The resilience of road transport networks redundancy, vulnerability and mobility characteristics

This thesis is concerned with the development of a composite resilience index for road transport networks. The index employs three characteristics, namely redundancy, vulnerability and mobility, measuring resilience at network junction, link and origin-destination levels, respectively. Various techniques have been adopted to quantify each characteristic and the composite resilience index as summarised below.
The redundancy indicator for road transport network junctions is based on the entropy concept, due to its ability to measure the system configuration in addition to being able to model the inherent uncertainty in road transport network conditions. Various system parameters based on different combinations of link flow, relative link spare capacity and relative link speed were examined. The developed redundancy indicator covers the static aspect of redundancy, i.e. alternative paths, and the dynamic feature of redundancy reflected by the availability of spare capacity under different network loading and service level.
The vulnerability indicator for road transport network links is developed by combining vulnerability attributes (e.g. link capacity, flow, length, free flow and traffic congestion density) with different weights using a new methodology based on fuzzy logic and exhaustive search optimisation techniques. Furthermore, the network vulnerability indicators are calculated using two different aggregations: an aggregated vulnerability indicator based on physical characteristics and the other based on operational characteristics.
The mobility indicator for road transport networks is formulated from two mobility attributes reflecting the physical connectivity and level of service. The combination of the two mobility attributes into a single mobility indicator is achieved by a fuzzy logic approach.
Finally, the interdependence of the proposed characteristics is explored and the composite resilience index is estimated from the aggregation of the three characteristics indicators using two different approaches, namely equal weighting and principal component analysis methods. Moreover, the impact of real-time travel information on the proposed resilience characteristics and the composite resilience index has been investigated.

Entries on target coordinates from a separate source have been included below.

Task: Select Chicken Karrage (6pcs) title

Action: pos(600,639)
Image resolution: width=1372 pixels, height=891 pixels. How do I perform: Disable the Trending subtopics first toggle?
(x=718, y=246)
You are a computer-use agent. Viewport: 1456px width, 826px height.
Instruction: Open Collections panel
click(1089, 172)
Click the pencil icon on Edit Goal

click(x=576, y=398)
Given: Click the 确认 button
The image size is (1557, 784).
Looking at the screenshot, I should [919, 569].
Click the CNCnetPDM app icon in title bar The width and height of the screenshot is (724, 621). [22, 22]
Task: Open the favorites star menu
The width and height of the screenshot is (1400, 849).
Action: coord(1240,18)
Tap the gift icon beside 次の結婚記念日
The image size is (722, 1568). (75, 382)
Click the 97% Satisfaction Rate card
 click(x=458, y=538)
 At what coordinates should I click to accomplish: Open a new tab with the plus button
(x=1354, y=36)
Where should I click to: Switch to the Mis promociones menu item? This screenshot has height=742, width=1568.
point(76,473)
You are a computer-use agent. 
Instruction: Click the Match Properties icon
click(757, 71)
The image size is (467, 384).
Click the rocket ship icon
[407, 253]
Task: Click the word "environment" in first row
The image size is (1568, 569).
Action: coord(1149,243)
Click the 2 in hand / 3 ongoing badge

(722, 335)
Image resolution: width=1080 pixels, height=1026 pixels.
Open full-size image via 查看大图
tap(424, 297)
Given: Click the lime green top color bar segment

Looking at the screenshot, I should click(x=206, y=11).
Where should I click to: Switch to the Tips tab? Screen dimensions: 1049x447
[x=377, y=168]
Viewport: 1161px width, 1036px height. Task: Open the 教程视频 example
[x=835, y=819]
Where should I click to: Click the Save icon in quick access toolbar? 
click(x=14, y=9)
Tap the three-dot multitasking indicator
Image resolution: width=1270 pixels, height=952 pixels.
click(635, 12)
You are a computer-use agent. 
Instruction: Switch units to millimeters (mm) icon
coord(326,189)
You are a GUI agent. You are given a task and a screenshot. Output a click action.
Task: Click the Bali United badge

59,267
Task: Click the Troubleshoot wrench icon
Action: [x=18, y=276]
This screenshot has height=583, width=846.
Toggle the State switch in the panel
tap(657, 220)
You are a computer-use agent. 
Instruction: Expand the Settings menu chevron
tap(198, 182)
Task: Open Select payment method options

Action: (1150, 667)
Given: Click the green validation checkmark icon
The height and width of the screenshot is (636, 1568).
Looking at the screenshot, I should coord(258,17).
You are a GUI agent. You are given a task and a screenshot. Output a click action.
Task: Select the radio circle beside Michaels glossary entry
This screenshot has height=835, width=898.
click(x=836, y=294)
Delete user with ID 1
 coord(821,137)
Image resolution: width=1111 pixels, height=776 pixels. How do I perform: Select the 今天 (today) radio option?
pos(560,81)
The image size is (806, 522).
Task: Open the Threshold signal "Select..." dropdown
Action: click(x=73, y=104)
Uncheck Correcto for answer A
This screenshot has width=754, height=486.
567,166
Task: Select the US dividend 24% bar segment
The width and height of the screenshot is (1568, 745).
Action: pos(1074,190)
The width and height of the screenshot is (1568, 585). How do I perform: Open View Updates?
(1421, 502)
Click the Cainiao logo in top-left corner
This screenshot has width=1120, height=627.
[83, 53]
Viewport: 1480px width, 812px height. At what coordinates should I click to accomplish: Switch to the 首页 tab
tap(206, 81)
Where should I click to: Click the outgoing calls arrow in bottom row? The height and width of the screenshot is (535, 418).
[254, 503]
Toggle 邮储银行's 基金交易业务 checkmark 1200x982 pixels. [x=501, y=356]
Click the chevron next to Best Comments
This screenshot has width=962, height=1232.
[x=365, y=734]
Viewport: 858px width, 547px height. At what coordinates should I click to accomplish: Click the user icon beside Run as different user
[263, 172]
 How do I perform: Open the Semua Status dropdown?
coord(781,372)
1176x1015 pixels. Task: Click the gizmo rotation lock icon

The application of the proposed methodology on a synthetic road transport network of Delft city (Netherlands) and other real life case studies shows that the developed indicators for the three characteristics and the composite resilience index responded well to traffic load change and supply variations. The developed composite resilience index will be of use in various ways; first, helping decision makers in understanding the dynamic nature of resilience under different disruptive events, highlighting weaknesses in the network and future planning to mitigate the impact of disruptive events. Furthermore, each developed indicator for the three characteristics considered can be used as a tool to assess the effectiveness of different management policies or technologies to improve the overall network performance or the daily operation of road transport networks.